My threat to national security

leathermanThe place: Melbourne Airport
When: 8 days ago

I’m about to begin the ordeal of international travel, having just been checked in by Royal Thai’s polite and efficient counter staff. Next, the slow shuffle through the first security check. A glance at those already in line prompts the thought that this will be an interesting process to observe. Ahead, two women are veiled head-to-foot, each the apparent property of a bush-bearded gent of Middle Eastern appearance who is leading the way. Several places ahead of them, another hirsute flyer, this one in the floor-length white robes and skull cap of the ultra-faithful. The three have also left the check-in counters and taken their places, carry-on bags ready to be inspected. I’m about to join them when a security officer pulls me aside. She is small and round and waving one of those techno wands that can sniff out traces of explosives. My backpack is opened and tested and, as expected, given a clean bill of health.

“Just a random check,” she explains, and I nod. Fifteen years ago, I rode my reporter’s bicycle in a mad rush to the southern tip of Manhattan, where I then lived. I made it to the Financial District in time to be dusted by the collapse of the World Trade Centre’s second tower. Can’t be too careful, I know better than many, so I’m agreeability itself when told I can zip up my bag and proceed.

“No worries,” I say — then, just for the devilment of it, I suggest that if she wishes to check someone else, those shrouded gals and the bearded sorts might make decent prospects.

“Oh, no!” she says, and this is a direct quote, “we aren’t allowed to profile! That wouldn’t be fair.”

At this point I bite my tongue and shuffle to the next checkpoint, ready to empty pockets and place my laptop in its inspection tray. Ahead, the Islamic quartet has made it through the scanner without incident or delay. Such is not to be my lot.

“Wait here,” commands the young woman as my bag emerges from the x-ray tunnel. There is a problem, so I wait … and wait … and wait some more while other problematic passengers have their bags searched by hand. One is an apple-cheeked cherub who could be no more than ten years old. She has been sprung with one of those tiny bottles of shampoo they leave in hotel bathrooms. It is confiscated and her mother given a quick lecture about fluids and security perils.
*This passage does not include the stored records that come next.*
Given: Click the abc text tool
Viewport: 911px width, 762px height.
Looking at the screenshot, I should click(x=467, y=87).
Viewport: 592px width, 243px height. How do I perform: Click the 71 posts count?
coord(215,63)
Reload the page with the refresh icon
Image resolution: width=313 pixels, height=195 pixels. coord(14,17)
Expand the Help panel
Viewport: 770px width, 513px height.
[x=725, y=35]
Then it is my turn. Although carried for years, it now seems the key-ring tool I use for sharpening pencils and tightening the troublesome screws in my spectacles is a threat to safety and security. The device — identical in every respect but colour to the one pictured atop this post —  will have to be confiscated. This is a real surprise. A year ago, El Al gave the same device a clean bill of health, and Israeli security tends to a real-world thoroughness for obvious reasons. Then again, El Al also makes no secret that profiling is a key part of of its unblemished security record..
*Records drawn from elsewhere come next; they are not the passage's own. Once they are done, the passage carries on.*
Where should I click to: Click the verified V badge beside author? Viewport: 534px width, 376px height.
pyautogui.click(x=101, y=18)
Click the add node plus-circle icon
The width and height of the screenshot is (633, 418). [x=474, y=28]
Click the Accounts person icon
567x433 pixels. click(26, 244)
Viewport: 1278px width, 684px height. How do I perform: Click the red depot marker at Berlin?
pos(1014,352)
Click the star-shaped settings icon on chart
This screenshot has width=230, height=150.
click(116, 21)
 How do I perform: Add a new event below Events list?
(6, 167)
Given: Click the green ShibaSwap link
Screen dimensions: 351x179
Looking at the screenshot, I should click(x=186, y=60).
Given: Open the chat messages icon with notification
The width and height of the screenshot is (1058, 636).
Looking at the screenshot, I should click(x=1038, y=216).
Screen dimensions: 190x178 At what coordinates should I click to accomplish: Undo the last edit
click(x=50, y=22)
“This is ridiculous,” I say, careful not to invest the words with vehemence, as one of the benefits of growing older is the hard-gained knowledge that few specimens of humanity can inflict more grief than a petty official who thinks his or her authority has been challenged. I lodge a mild protest, a supervisor is summoned and an extended consultation ensues. The verdict is thumbs-down. It’s “a tool”, I’m told, and might be used to dismantle a jetliner. An Airfix model perhaps, but by no sane estimation an actual 747.

I surrender it without further protest but with what must have been an expression of unconscious and astonished disgust. On the return leg of my trip, the left lens pops out of my glasses. Being half-blind will be my small sacrifice to keep Australians safe from terror.

“I think it’s ridiculous, too,” the security guard mutters as computer, notebook, pens, books and magazines are re-stowed. “But you know how it is … just following orders.”

Fast forward to a week later and I’m in a cab and heading home, wondering how many dead mice the cat might have displayed on the coffee table in my absence. I check the latest news on my phone, reading the tiny screen with my one good eye, and see that Julie Bishop also was scanned and the security guard who singled her out suspended.

Silly woman, I think. The foreign minister should have worn a burka. As the quote and link below suggest, head of ASIO Duncan Lewis might even have given her a personal reference, there being no reason by his professional estimation for anyone, legislators least of all, to believe that Islam has anything whatsoever to do with terrorism:

“I don’t buy the notion the issue of Islamic ­extremism is in some way fostered or sponsored or supported by the Muslim religion. I think it’s blasphemous to the extent I can comment on someone else’s religion.”

Unless your more ardent acolytes of Allah carry tiny utility tools, of course.